Uganda is an East African nation with 44 million people.
Founded in 1967, the Uganda Cancer Institute (UCI) first described and studied endemic Burkitt lymphoma.
Hematologic malignancies are the fourth most common form of cancer in East Africa after cervical cancer, breast cancer, and Kaposi sarcoma.
Epstein-Barr virus and Kaposi sarcoma herpesvirus are ubiquitous in Uganda, and they increase the risk of lymphoid cancers.
HIV seroprevalence is 6% in Uganda. Despite antiretroviral therapy, HIV remains an important risk factor in comorbidity. Twenty-nine percent of patients with cancer at the UCI had HIV in 2015, and a higher proportion was seen in patients with non-Hodgkin lymphoma.
In 2008, the UCI and the Fred Hutchinson Cancer Research Center (Fred Hutch), based in Seattle, WA, established a formal collaboration to pursue scientific cancer research and build research capacity.
Conduct high-impact research to reduce cancer-related death and suffering.
Train the next generation of Ugandan oncology and hematology leaders in cancer research and clinical care.
Build laboratory capacity for basic, translational, and clinical research.
Contribute meaningfully to the advancement of high-quality cancer care.
Hematologic malignancy objectives
Conduct studies to evaluate the pathogenesis of endemic Burkitt lymphoma and AIDS-associated lymphomas.
Improve histopathology and molecular pathology diagnostics for hematologic malignancies.
Train clinical researchers in the area of hematologic malignancies.
The US National Institutes of Health (NIH) International Research Training Grant D43 and US National Cancer Institute Cooperative Grant U54 have supported doctoral degree–related research in HIV-associated malignancies since 2010. The Collaboration implemented a formal peer mentorship program.

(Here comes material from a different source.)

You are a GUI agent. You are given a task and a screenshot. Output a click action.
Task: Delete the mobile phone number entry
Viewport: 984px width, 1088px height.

The US NIH Fogarty International Center has supported clinical training for UCI physicians at Fred Hutch since 2007.
In 2018, the UCI and Fred Hutch, along with Makerere University, Mulago Hospital. and the University of Washington launched an Adult Hematology Oncology Fellowship.
Investment in human capacity and infrastructure
Fred Hutch opened the UCI-Fred Hutch Cancer Centre in Kampala in 2015. The 25,000-square-foot facility features training facilities and outpatient and research facilities, including biomedical and life science laboratories.
A workforce with expertise in cancer research was developed.
Investment was made in biobanking, laboratory technology, computing, communications, and data management.
Accomplishments of the collaboration
Trained 14 long-term Ugandan physician scientists. Former fellows now serve in leadership positions at the UCI.
Awarded 2 NIH grants to fellows.
Opened a state-of-the-art histopathology lab at the UCI-Fred Hutch Cancer Centre equipped with a multi-head microscope and an Aperio digital pathology slide scanning system. Initiated expansion of immunohistochemistry capacity (Figure 1).
Trained Ugandan laboratory technicians.
Enrolled 106 participants in a study of the pathogenesis of HIV-associated lymphoma.
Since 2015, more than 200 international multidisciplinary Ugandan lymphoma tumor boards were conducted via teleconference between Kampala and Seattle, WA (Figure 2).
Introduced dried blood spot polymerase chain reaction to help diagnose and monitor chronic myeloid leukemia.
Provided comprehensive diagnosis for more than 350 patients with Burkitt lymphoma from all areas of Uganda, reduced gaps in diagnosis by ensuring funds for critical tests, filled treatment gaps, reduced nonclinical barriers to increase uptake and retention, and implemented a data monitoring system.
The UCI-Fred Hutch Collaboration is catalyzing cancer research and clinical care for hematologic malignancies.
The Collaboration is actively expanding from its historic focus on virus-associated cancers to perform research on other forms of hematologic malignancies and conduct high-impact treatment studies.
Ongoing infrastructure investments allow for correlative cancer research to be conducted in the UCI-Fred Hutch Cancer Centre’s state-of-the art laboratories in Uganda.
Conflict-of-interest disclosure: T.S.U. received research funding from and holds patents and royalties with Celgene and has received research funding from Merck. The remaining authors have no competing financial interests to declare.